Imagine you are trapped in a dark room. Strobe lights flicker and coiled electric cables unfurl rising of their own volition. Exposed pipes line walls stained with traces of a struggle. Swinging doors with small smudged windows suggest this might be a warehouse. Or a torture chamber? Or a prison cell? As the lights flash a disembodied voice speaks out ‘Oh my God’ and again ‘Oh my God.’ Who is speaking? Hunched shapes creep across a hinterland of shadows beyond the room. When the lights flash you can see a body in the corner, curled tight like a fist. Is he dead?  

© Wendy D Photography

For the next two hours Betroffenheit explores these questions of survival and fractured identity through movement and spoken word; a catastrophic event, unnamed and unresolved, hoovers over the performance.

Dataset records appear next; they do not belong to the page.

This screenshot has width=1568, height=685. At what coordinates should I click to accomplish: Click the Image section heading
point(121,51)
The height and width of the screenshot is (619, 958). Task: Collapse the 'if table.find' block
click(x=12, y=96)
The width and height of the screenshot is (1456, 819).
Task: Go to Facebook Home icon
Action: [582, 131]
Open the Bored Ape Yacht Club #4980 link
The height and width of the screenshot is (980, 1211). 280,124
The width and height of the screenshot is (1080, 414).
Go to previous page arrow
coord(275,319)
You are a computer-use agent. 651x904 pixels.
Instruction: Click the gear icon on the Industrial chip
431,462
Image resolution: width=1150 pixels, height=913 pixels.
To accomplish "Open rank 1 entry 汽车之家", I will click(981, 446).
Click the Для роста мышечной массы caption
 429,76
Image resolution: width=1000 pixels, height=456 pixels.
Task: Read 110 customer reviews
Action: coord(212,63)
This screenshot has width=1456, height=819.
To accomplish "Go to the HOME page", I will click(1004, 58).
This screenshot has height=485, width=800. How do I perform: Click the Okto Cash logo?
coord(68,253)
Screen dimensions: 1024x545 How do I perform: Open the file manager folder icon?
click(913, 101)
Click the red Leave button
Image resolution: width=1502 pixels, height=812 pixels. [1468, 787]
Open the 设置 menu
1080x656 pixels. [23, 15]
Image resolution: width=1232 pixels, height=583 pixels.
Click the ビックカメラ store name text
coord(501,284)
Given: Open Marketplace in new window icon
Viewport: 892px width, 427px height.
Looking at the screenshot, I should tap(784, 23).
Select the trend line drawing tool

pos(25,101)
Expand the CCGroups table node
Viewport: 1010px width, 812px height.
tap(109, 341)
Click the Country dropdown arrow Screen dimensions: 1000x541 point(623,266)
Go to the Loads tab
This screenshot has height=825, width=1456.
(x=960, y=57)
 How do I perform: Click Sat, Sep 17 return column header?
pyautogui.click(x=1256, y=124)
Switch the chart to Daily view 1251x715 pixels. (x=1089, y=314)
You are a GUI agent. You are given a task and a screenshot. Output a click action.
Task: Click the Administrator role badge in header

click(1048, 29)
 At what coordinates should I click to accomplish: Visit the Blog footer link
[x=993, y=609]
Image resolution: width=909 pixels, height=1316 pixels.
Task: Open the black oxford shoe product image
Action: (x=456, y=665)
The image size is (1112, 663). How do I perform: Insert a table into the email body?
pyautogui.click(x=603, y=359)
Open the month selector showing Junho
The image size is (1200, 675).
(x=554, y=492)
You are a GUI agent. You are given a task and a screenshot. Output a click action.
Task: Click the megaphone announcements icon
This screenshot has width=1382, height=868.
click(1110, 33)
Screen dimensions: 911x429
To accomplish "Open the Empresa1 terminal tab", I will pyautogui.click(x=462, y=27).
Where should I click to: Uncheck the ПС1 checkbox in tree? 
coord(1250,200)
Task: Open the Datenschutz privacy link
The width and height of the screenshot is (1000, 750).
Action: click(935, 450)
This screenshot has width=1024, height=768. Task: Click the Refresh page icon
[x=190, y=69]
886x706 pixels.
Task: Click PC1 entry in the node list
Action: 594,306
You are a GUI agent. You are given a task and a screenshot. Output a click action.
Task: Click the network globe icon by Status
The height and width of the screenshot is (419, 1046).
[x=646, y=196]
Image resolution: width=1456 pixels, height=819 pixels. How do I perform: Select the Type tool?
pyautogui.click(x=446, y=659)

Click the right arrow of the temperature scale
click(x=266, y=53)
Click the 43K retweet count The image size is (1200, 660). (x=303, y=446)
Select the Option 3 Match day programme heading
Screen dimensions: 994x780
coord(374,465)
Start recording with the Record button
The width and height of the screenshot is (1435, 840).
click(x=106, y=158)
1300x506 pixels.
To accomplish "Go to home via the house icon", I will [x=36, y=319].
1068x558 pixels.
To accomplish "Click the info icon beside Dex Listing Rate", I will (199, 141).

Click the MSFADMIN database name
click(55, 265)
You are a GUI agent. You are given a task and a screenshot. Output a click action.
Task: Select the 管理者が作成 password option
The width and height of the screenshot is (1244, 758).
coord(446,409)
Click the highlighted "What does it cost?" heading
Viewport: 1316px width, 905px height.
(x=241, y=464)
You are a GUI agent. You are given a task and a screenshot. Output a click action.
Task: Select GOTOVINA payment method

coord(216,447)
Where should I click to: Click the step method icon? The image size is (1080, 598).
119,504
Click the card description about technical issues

A collaboration between choreographer Crystal Pite and actor/playwright Jonathan Young, Betroffenheit which at its simplest means ‘shock’ also conceptualises the formless, meaninglessness of dissolution in the aftermath of trauma. Drawing from personal experience – Young’s teenage daughter and her cousins were killed in a fire on a family holiday; Betroffenheit’s considerable power is rooted in an emotional conviction that transcends theatricality. It is far from clear that the range of emotions explored on stage are past-tense; consequently the piece enacts a moral imperative to ‘feel what another body is feeling.’

It sounds arduous and for some it was: on opening night a squirming couple behind me did not return after the interval. In many ways, the audience’s function is to bear witness as Jonathon Young repeatedly remembers, forgets, atones for and processes this ‘event’. Our watching becomes a form of enacted empathy.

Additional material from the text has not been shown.